- Your goal -
Could you return the stretch of the data from the line containing "Open the CVE" through the line containing "[x=355, y=223]", both included, reproduced verbatim?

- Given data -
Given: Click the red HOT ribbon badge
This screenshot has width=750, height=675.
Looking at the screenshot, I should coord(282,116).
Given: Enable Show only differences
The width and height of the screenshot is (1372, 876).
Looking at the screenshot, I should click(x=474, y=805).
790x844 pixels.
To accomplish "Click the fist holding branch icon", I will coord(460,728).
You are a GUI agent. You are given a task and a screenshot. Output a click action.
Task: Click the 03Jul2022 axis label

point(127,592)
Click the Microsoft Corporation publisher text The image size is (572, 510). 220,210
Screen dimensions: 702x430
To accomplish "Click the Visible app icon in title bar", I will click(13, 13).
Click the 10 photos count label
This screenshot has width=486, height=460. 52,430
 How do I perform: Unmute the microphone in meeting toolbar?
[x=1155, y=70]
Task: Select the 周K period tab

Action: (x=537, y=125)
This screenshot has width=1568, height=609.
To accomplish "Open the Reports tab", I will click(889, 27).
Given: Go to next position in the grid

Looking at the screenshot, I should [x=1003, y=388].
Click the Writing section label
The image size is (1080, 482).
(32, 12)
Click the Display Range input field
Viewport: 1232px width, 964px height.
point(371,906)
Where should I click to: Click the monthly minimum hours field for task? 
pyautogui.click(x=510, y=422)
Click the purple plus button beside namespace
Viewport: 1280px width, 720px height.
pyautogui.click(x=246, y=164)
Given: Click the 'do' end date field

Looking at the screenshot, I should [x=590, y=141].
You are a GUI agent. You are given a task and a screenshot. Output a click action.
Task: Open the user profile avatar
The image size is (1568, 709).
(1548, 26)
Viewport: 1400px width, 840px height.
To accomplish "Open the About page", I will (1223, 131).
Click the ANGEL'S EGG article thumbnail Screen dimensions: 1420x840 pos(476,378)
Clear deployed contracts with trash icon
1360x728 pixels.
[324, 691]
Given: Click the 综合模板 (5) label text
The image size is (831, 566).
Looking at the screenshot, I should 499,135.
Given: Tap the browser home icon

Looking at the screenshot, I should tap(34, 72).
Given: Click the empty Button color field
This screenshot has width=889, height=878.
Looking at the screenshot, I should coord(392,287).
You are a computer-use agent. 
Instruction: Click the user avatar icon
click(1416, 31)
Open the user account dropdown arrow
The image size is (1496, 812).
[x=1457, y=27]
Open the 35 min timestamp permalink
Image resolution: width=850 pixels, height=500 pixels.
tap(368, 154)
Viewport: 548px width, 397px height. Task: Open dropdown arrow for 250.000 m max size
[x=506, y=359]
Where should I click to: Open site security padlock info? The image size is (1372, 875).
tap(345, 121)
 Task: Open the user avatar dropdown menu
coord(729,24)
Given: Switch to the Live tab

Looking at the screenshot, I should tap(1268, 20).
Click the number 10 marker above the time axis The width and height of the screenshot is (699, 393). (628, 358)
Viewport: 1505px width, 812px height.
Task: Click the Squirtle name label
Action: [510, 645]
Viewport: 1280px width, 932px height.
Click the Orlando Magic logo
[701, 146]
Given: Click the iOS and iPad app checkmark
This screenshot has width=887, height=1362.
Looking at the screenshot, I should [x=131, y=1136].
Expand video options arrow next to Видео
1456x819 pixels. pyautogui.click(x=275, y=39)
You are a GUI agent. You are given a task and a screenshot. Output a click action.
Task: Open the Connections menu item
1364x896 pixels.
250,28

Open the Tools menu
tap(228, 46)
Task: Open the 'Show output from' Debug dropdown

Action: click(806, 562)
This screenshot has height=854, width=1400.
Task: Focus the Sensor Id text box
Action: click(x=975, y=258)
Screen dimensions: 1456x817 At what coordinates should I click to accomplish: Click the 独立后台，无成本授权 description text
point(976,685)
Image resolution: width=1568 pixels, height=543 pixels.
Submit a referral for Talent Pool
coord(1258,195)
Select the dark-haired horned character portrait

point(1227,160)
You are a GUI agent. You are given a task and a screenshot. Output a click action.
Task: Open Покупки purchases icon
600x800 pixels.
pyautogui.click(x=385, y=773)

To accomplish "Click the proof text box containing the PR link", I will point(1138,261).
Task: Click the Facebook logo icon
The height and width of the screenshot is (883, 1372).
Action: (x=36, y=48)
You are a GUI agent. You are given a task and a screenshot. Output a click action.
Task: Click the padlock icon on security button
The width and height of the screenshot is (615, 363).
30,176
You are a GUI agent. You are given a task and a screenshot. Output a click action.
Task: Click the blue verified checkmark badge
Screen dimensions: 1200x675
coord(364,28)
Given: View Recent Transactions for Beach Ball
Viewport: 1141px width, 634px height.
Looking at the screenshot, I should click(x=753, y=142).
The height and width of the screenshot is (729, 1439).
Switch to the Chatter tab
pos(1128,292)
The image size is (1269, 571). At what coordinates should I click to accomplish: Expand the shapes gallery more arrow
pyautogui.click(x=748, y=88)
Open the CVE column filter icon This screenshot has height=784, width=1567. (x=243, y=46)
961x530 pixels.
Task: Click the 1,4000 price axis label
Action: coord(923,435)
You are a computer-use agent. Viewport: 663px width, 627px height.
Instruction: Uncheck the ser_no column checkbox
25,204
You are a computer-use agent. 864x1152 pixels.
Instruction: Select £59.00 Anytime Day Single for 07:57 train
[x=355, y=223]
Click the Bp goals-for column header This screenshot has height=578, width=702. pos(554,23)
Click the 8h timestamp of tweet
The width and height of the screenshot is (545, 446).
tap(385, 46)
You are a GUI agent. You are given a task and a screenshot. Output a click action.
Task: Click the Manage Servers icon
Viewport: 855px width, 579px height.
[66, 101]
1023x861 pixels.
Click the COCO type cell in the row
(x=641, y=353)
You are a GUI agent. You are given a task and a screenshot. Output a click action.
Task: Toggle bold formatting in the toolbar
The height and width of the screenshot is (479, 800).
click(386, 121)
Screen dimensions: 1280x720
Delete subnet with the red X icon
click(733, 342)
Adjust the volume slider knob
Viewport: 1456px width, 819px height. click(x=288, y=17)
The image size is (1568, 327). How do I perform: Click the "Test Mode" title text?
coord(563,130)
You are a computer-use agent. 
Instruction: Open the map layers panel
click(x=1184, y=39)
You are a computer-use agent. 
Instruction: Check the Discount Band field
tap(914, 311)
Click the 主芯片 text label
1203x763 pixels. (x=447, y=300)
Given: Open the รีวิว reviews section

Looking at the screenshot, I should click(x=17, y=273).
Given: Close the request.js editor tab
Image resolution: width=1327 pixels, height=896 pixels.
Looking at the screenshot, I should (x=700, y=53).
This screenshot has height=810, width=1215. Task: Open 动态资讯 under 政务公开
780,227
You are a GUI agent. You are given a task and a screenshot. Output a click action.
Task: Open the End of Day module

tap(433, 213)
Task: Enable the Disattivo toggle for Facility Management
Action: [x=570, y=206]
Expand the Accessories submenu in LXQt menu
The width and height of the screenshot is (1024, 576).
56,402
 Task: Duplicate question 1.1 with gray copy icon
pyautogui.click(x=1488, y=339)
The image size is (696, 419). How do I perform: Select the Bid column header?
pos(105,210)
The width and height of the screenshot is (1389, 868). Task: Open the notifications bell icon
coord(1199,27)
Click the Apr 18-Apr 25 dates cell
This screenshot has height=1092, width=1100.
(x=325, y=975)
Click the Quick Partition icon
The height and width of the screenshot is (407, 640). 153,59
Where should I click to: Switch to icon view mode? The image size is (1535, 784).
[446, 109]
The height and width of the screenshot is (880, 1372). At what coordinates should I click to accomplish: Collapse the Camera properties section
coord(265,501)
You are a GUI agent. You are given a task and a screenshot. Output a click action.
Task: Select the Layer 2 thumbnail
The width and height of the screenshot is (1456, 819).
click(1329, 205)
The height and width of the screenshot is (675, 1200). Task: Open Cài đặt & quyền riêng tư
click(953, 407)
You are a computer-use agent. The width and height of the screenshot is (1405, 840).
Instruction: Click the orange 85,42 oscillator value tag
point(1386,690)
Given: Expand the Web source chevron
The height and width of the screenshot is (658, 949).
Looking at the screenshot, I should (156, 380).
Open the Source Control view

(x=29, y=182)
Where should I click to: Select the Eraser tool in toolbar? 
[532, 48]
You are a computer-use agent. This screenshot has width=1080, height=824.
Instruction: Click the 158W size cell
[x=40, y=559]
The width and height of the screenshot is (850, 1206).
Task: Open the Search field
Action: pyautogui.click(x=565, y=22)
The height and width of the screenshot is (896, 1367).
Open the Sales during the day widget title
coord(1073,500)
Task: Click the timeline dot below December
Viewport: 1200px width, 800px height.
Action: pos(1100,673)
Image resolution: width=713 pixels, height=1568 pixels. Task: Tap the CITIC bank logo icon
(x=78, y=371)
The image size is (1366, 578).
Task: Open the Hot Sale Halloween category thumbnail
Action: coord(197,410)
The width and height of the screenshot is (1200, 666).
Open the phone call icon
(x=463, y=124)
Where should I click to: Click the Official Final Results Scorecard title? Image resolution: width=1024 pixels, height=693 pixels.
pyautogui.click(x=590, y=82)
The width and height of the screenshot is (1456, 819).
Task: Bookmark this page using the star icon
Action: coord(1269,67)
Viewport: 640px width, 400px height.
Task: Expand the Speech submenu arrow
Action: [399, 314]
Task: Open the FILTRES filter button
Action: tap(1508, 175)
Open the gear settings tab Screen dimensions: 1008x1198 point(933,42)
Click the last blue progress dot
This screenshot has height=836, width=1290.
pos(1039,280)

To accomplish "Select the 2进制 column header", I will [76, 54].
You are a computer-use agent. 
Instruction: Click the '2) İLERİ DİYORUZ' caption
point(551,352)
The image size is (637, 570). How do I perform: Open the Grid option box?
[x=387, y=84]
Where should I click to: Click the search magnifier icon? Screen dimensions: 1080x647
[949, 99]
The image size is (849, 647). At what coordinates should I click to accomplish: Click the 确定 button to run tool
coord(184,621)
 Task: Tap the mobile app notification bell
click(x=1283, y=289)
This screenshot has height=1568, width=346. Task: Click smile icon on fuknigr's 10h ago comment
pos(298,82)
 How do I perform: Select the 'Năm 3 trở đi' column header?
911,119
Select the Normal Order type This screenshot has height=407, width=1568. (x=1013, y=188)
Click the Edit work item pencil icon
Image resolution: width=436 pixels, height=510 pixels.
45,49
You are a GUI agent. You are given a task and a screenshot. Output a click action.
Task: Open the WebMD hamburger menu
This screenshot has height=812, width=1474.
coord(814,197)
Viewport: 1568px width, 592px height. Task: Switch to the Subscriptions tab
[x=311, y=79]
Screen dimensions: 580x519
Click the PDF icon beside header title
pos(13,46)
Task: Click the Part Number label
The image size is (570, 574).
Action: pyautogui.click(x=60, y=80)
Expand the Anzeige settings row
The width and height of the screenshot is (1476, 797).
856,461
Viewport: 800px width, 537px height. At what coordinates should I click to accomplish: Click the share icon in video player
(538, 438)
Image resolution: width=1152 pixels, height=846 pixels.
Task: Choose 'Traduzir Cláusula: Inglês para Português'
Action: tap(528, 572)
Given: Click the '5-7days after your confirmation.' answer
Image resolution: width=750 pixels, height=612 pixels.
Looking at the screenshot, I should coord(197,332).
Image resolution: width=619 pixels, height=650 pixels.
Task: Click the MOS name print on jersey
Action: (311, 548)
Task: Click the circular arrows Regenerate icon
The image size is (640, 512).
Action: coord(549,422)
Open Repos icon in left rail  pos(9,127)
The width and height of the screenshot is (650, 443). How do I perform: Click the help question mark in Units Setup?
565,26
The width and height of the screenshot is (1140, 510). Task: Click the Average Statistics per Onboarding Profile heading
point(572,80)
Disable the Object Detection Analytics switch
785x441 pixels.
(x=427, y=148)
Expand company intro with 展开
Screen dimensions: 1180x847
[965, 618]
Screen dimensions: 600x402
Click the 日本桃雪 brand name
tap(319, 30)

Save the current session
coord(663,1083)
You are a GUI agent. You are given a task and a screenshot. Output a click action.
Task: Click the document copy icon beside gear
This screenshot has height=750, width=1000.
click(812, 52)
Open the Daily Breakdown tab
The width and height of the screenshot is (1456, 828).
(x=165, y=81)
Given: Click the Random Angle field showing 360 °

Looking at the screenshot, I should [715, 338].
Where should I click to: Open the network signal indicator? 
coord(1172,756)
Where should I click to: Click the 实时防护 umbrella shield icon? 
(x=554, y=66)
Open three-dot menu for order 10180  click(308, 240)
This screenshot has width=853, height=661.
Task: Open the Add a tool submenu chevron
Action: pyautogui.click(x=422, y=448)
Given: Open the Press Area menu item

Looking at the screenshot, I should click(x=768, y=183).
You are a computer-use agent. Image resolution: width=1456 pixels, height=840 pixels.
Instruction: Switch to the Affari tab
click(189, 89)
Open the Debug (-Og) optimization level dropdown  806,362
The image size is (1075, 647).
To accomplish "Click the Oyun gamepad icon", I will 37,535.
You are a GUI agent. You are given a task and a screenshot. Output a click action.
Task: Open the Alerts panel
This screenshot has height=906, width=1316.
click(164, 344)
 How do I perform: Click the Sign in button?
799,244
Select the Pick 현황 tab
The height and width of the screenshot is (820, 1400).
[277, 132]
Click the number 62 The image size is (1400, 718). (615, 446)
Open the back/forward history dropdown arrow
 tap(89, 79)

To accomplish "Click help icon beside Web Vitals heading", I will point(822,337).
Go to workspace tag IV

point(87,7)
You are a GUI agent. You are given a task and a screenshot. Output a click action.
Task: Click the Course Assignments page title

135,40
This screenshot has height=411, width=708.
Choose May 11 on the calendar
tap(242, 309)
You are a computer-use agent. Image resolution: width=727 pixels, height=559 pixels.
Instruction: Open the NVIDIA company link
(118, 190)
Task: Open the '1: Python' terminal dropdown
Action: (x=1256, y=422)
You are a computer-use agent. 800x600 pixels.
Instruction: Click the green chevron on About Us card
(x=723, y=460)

- Response to the task -
Open the CVE column filter icon This screenshot has height=784, width=1567. (x=243, y=46)
961x530 pixels.
Task: Click the 1,4000 price axis label
Action: coord(923,435)
You are a computer-use agent. Viewport: 663px width, 627px height.
Instruction: Uncheck the ser_no column checkbox
25,204
You are a computer-use agent. 864x1152 pixels.
Instruction: Select £59.00 Anytime Day Single for 07:57 train
[x=355, y=223]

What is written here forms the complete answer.